As other posters have pointed out, the 1954 "Gojira" had pretty much the same idea: A monster from the Id -- with radioactive breath -- attacks a country that had not so long before suffered horrific, almost incomprehensible attacks.
Ishiro Honda (flashing my nerd flag) reportedly based it on an incident when a Japanese fishing vessel wandered too close to a U.S. nuclear test, but it's pretty clear that post-Hiroshima/Nagasaki, anything U.S. and nuclear would be seen as a bad bet in Japan.
Tacky? Sounds like it. Immensely popular? Yep. The monster-movie version of fears of fallout? Probably, yeah.
To burrow back to the point: Stories like this derive from attempts to deal with, not necessarily exploit, fear.
Mary Shelley's "Modern Prometheus" stole life from the gods. At the time of writing, electricity and chemistry were new studies; Shelley tossed in a little old-time alchemy and came up with a new monster. People fear the unknown -- what hath science wrought? -- more than the known.
"Cloverfield" has done at least one thing undeniably right: Its marketing hasn't shown the monster, so anyone watching the trailer is left swimming in the murky subconscious.
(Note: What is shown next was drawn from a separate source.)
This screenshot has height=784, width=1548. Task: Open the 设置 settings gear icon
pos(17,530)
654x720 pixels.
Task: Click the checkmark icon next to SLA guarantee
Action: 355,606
Is it a 90-foot-tall Osama? More likely his stand-in, a CGI reptile with Aliens-like jaws. Or whatever.
The point is, art (and yeah, filmmaking, even monster-movie filmmaking, is an art form; a thing doesn't become art by virtue of quality) sometimes disturbs. Or maybe a better word is provoked. A lot of people reading this review obviously feel provoked.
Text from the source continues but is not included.